The current funding policy in British Columbia restricts patients to two lines of HER2-directed therapy for metastatic breast cancer, but accessing continued HER2 suppression has become more complex as novel agents have emerged, Emily Jackson, MD, and colleagues explained (in poster PD8-09) at the San Antonio Breast Cancer Symposium.
Continuing HER2 suppression has improved progression free survival (PFS) and overall survival (OS), but the financial implications of adapting funding policies to “reflect increasing lines of proven HER2 treatment” are unclear, they noted.
Drug funding is provided through the provincial government, but it can take months – and sometimes years – from when a drug is approved by Health Canada and when provincial protocols are approved and funding is made available, Dr. Jackson, co-chief resident (PGY5) at BC Cancer, Vancouver, said in an interview.
During that “lag time,” the province is negotiating drug prices with pharmaceutical companies and determining “which patients are eligible and under which circumstances,” she said.
To assess the potential costs, the investigators analyzed data from the BC Cancer outcomes unit, which collects clinical and outcome information on 85% of all patients diagnosed with breast cancer in the province. Information on therapy use was obtained from the BC Cancer pharmacy database.
Of 230 patients who received any HER2 treatment for metastatic breast cancer dispensed by BC Cancer between 2013 and 2018, 112 (49%) were eligible to continue beyond their second line of therapy.
“Of these, 86 patients accessed continued HER2-directed therapy, while 26 were eligible but unable to access continued HER2Rx,” they reported, noting that “the remaining 51% (n = 118) were not eligible for consideration of further HER2Rx due to either stable disease (n = 61) or deterioration precluding treatment (n = 57).”
At median follow-up of 42.2 months, the median number of lines of therapy in the entire study population was three. The median number of cycles in those who received HER2-directed therapy beyond second-line therapy was 33.
The median overall survival was 37.5 months for those who were eligible but did not continue HER2, compared with 57.9 months for those who did continue, they found.

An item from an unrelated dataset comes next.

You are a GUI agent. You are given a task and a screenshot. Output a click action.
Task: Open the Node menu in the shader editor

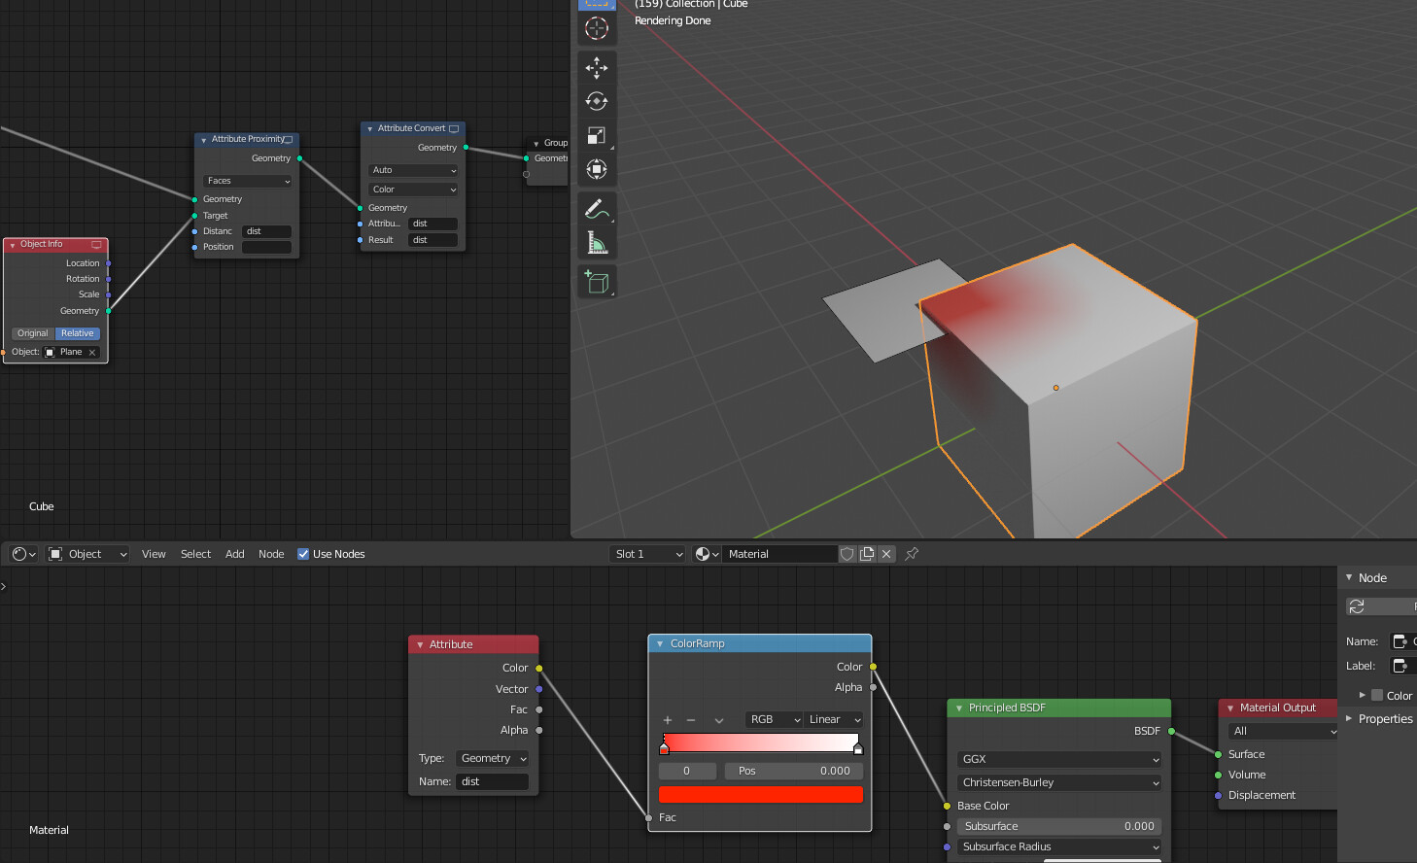pyautogui.click(x=271, y=553)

The overall survival difference was not statistically significant (P = .13), but this was likely due to the small number of patients included in the initial analysis, Dr. Jackson said, noting that the finding is “hypothesis generating,” and should be further assessed.
Notably, most patients who continued HER2 therapy did so through pharmaceutical company compassionate access programs or clinical trials, she said.
The “conservative estimated cost per cycle of HER2Rx” was based on currently available trastuzumab biosimilars, and the potential financial implications were calculated based on the current cost of commonly used third-line therapies.
The findings demonstrate that most patients access continued treatment despite prohibitive funding policies, and suggest that significant increases in cost per patient can be expected if funding policies don’t evolve to meet treatment needs, they concluded, noting that “if these trends in survival continue we would expect an additional cost of $68,000 per patient over current costs.
“As the cost of novel therapies are likely to be higher than currently available biosimilars, there will be significant implications for both private payer and public payer healthcare systems,” they added.
A larger, more comprehensive analysis of the data is planned, said Dr. Jackson, who did not disclose any funding or other conflicts of interest associated with this study.